In a few hours, the RBI’s Monetary Policy Committee (MPC) will announce its decision on key policy rates. Given the prevailing economic slowdown and persistently low inflation, the committee headed by RBI Governor Shaktikanta Das is expected to cut repo rate by 25 bps for the fourth straight time. Currently, the benchmark repo rate stands at 5.75 per cent, but interest rates continue to be elevated as banks are refusing to revise rates lower.
While a 25 bps rate cut has been widely anticipated, markets are anxiously waiting for the policy commentary to determine the RBI’s policy stance and future rate revisions for the fiscal year.
Arvind Chari, Head, Fixed Income & Alternatives, Quantum Advisors:
Today, we are staring at a stubbornly low inflation and an economy which is slowing and definitely growing below the reported numbers and well below the MPC’s own estimate of 7 per cent for FY 20. The MPC has space to cut rates further given its mandate of 4 per cent headline CPI inflation but having already cut the repo rate by 75 bps from 6.5 per cent to 5.75 per cent over the last 3 meetings, how much more can the RBI guide from here on.

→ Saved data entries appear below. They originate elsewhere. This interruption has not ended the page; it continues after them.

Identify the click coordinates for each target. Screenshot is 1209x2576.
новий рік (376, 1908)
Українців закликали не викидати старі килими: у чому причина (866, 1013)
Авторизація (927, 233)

Kunal Shah, CFA, Fund Manager - Debt, Kotak Mahindra Life Insurance:
MPC members will take note of the drop in core inflation to 4 per cent reflecting slowdown in demand. The realised headline inflation in first 3 months is at 3 per cent, exactly in line with RBIs projections. In the ideal case, MPC could consider a 25 bps rate cut to support economic activity, however a larger size (front loaded) cut could be considered to give a fillip to already weak investment sentiments. The front loading of accommodation will push for faster transmission of lending rates; the revival in demand will act as a pre-cursor to private investments...
Shanti Ekambaram, president (consumer banking), Kotak Mahindra Bank:
The central bank is likely to cut the repo rate by 25 bps. It will be important to study the policy narrative to get a direction of likely future action by the RBI, liquidity measures, any other structural changes etc. Suffice it to say that inflation will be the central theme balanced with the need to boost growth.
Shishir Baijal, MD & Chairman, Knight Frank India:
A policy rate cut is definitely required to ease liquidity in the economy, specific measures need to be taken for infusing liquidity in the real estate sector. Unlike the financial market, the impact of a rate cut on the housing market is realised with a time lag and is in fact statistically insignificant in case of expected rate cuts. Keeping this in mind, directed measures such as reducing risk exposure of financial institutions to the real estate sector, and granting infrastructure status to the real estate sector in letter and spirit that will increase credit access, need to be taken by the Central bank. Such a concerted and co-ordinated effort will certainly oil the stalled economic machinery.
Suyash Choudhary, Head – Fixed Income, IDFC AMC:
The MPC is already easing via all the three tools at its disposal: guidance, liquidity, and rates. Indeed, this is for the first in recent memory that all three are being used in synchronicity. In particular, the role of liquidity is often under-appreciated, especially in context of bringing down term spreads at the front end of the curve. With the current local and global backdrop, and with obvious constraints on fiscal policy, it is reasonable to expect the current easing cycle to prolong. At this juncture we are comfortable expecting another 75 bps of rate cuts in this cycle, alongside provisioning of adequate positive liquidity.